AIM OF THE EXERCISE - Would you write out the entries below, every one of them, exactly?

[DATA SUPPLIED — start]

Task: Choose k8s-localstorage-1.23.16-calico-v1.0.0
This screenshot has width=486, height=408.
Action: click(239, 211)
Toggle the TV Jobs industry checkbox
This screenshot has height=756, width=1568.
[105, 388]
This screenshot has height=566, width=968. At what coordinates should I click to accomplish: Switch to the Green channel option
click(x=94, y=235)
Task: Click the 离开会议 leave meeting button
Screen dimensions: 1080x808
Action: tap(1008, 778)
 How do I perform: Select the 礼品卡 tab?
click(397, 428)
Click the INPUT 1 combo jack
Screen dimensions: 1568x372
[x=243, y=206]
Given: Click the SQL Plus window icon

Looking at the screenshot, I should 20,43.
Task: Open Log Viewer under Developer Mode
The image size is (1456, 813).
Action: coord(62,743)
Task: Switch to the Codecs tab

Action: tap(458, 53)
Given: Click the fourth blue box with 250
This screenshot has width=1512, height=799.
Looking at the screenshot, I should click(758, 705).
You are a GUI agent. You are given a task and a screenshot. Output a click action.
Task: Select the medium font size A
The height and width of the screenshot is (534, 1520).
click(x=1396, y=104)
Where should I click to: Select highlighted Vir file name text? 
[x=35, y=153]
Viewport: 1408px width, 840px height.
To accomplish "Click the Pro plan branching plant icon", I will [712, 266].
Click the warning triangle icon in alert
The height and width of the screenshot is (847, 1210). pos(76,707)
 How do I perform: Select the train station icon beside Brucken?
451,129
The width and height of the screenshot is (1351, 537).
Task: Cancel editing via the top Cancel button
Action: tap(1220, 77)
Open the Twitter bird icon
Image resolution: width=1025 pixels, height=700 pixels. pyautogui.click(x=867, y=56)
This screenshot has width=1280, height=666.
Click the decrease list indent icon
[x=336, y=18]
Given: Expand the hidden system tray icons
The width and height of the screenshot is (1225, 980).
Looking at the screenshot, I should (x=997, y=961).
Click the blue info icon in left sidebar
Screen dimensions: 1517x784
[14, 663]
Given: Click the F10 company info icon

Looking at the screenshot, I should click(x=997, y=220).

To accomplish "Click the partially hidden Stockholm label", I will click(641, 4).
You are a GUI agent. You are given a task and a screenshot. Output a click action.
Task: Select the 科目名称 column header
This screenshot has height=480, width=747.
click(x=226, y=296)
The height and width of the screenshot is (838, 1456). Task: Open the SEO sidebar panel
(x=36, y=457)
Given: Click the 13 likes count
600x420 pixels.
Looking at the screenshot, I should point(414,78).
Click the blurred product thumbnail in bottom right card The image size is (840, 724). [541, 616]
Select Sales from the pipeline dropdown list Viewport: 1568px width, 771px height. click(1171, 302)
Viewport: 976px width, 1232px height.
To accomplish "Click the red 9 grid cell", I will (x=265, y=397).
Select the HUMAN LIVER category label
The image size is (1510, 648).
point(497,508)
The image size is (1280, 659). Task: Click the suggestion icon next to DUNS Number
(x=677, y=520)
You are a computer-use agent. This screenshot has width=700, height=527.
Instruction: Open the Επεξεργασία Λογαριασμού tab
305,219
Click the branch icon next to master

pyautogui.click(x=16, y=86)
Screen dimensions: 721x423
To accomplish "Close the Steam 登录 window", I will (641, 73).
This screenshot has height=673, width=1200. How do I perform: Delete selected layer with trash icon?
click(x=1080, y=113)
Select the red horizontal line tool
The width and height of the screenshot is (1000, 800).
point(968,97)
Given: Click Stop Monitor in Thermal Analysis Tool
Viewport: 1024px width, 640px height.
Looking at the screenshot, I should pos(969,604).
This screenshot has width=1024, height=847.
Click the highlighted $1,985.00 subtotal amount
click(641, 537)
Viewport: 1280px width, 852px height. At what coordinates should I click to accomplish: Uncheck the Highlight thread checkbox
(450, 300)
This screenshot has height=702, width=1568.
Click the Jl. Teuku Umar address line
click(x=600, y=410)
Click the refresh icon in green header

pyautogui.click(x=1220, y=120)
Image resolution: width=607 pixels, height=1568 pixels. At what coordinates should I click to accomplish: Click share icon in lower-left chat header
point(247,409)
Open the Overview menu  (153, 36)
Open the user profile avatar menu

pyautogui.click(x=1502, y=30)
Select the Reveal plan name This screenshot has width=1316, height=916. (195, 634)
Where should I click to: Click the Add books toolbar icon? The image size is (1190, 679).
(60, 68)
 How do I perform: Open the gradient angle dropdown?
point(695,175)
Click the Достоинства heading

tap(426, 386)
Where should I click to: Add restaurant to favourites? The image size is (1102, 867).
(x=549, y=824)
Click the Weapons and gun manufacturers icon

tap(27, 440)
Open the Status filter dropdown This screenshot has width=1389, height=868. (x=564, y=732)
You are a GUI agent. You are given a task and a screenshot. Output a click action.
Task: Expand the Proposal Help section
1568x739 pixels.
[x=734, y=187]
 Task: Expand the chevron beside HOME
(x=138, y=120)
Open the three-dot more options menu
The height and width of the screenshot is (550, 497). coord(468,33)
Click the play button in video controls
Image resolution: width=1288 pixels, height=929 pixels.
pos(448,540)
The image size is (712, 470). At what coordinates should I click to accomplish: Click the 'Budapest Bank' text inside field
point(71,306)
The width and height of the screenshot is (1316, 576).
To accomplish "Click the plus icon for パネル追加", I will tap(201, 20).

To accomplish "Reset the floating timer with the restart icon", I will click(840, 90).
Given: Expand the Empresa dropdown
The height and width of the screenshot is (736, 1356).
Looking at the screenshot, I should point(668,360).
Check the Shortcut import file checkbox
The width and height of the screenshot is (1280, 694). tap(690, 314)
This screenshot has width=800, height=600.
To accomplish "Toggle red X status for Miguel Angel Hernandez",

[DATA SUPPLIED — finish]

WRITTEN SOLUTION -
Task: Choose k8s-localstorage-1.23.16-calico-v1.0.0
This screenshot has width=486, height=408.
Action: click(239, 211)
Toggle the TV Jobs industry checkbox
This screenshot has height=756, width=1568.
[105, 388]
This screenshot has height=566, width=968. At what coordinates should I click to accomplish: Switch to the Green channel option
click(x=94, y=235)
Task: Click the 离开会议 leave meeting button
Screen dimensions: 1080x808
Action: tap(1008, 778)
 How do I perform: Select the 礼品卡 tab?
click(397, 428)
Click the INPUT 1 combo jack
Screen dimensions: 1568x372
[x=243, y=206]
Given: Click the SQL Plus window icon

Looking at the screenshot, I should 20,43.
Task: Open Log Viewer under Developer Mode
The image size is (1456, 813).
Action: coord(62,743)
Task: Switch to the Codecs tab

Action: tap(458, 53)
Given: Click the fourth blue box with 250
This screenshot has width=1512, height=799.
Looking at the screenshot, I should click(758, 705).
You are a GUI agent. You are given a task and a screenshot. Output a click action.
Task: Select the medium font size A
The height and width of the screenshot is (534, 1520).
click(x=1396, y=104)
Where should I click to: Select highlighted Vir file name text? 
[x=35, y=153]
Viewport: 1408px width, 840px height.
To accomplish "Click the Pro plan branching plant icon", I will [712, 266].
Click the warning triangle icon in alert
The height and width of the screenshot is (847, 1210). pos(76,707)
 How do I perform: Select the train station icon beside Brucken?
451,129
The width and height of the screenshot is (1351, 537).
Task: Cancel editing via the top Cancel button
Action: tap(1220, 77)
Open the Twitter bird icon
Image resolution: width=1025 pixels, height=700 pixels. pyautogui.click(x=867, y=56)
This screenshot has width=1280, height=666.
Click the decrease list indent icon
[x=336, y=18]
Given: Expand the hidden system tray icons
The width and height of the screenshot is (1225, 980).
Looking at the screenshot, I should (x=997, y=961).
Click the blue info icon in left sidebar
Screen dimensions: 1517x784
[14, 663]
Given: Click the F10 company info icon

Looking at the screenshot, I should click(x=997, y=220).

To accomplish "Click the partially hidden Stockholm label", I will click(641, 4).
You are a GUI agent. You are given a task and a screenshot. Output a click action.
Task: Select the 科目名称 column header
This screenshot has height=480, width=747.
click(x=226, y=296)
The height and width of the screenshot is (838, 1456). Task: Open the SEO sidebar panel
(x=36, y=457)
Given: Click the 13 likes count
600x420 pixels.
Looking at the screenshot, I should point(414,78).
Click the blurred product thumbnail in bottom right card The image size is (840, 724). [541, 616]
Select Sales from the pipeline dropdown list Viewport: 1568px width, 771px height. click(1171, 302)
Viewport: 976px width, 1232px height.
To accomplish "Click the red 9 grid cell", I will (x=265, y=397).
Select the HUMAN LIVER category label
The image size is (1510, 648).
point(497,508)
The image size is (1280, 659). Task: Click the suggestion icon next to DUNS Number
(x=677, y=520)
You are a computer-use agent. This screenshot has width=700, height=527.
Instruction: Open the Επεξεργασία Λογαριασμού tab
305,219
Click the branch icon next to master

pyautogui.click(x=16, y=86)
Screen dimensions: 721x423
To accomplish "Close the Steam 登录 window", I will (641, 73).
This screenshot has height=673, width=1200. How do I perform: Delete selected layer with trash icon?
click(x=1080, y=113)
Select the red horizontal line tool
The width and height of the screenshot is (1000, 800).
point(968,97)
Given: Click Stop Monitor in Thermal Analysis Tool
Viewport: 1024px width, 640px height.
Looking at the screenshot, I should pos(969,604).
This screenshot has width=1024, height=847.
Click the highlighted $1,985.00 subtotal amount
click(641, 537)
Viewport: 1280px width, 852px height. At what coordinates should I click to accomplish: Uncheck the Highlight thread checkbox
(450, 300)
This screenshot has height=702, width=1568.
Click the Jl. Teuku Umar address line
click(x=600, y=410)
Click the refresh icon in green header

pyautogui.click(x=1220, y=120)
Image resolution: width=607 pixels, height=1568 pixels. At what coordinates should I click to accomplish: Click share icon in lower-left chat header
point(247,409)
Open the Overview menu  (153, 36)
Open the user profile avatar menu

pyautogui.click(x=1502, y=30)
Select the Reveal plan name This screenshot has width=1316, height=916. (195, 634)
Where should I click to: Click the Add books toolbar icon? The image size is (1190, 679).
(60, 68)
 How do I perform: Open the gradient angle dropdown?
point(695,175)
Click the Достоинства heading

tap(426, 386)
Where should I click to: Add restaurant to favourites? The image size is (1102, 867).
(x=549, y=824)
Click the Weapons and gun manufacturers icon

tap(27, 440)
Open the Status filter dropdown This screenshot has width=1389, height=868. (x=564, y=732)
You are a GUI agent. You are given a task and a screenshot. Output a click action.
Task: Expand the Proposal Help section
1568x739 pixels.
[x=734, y=187]
 Task: Expand the chevron beside HOME
(x=138, y=120)
Open the three-dot more options menu
The height and width of the screenshot is (550, 497). coord(468,33)
Click the play button in video controls
Image resolution: width=1288 pixels, height=929 pixels.
pos(448,540)
The image size is (712, 470). At what coordinates should I click to accomplish: Click the 'Budapest Bank' text inside field
point(71,306)
The width and height of the screenshot is (1316, 576).
To accomplish "Click the plus icon for パネル追加", I will tap(201, 20).

To accomplish "Reset the floating timer with the restart icon", I will click(840, 90).
Given: Expand the Empresa dropdown
The height and width of the screenshot is (736, 1356).
Looking at the screenshot, I should point(668,360).
Check the Shortcut import file checkbox
The width and height of the screenshot is (1280, 694). tap(690, 314)
This screenshot has width=800, height=600.
To accomplish "Toggle red X status for Miguel Angel Hernandez",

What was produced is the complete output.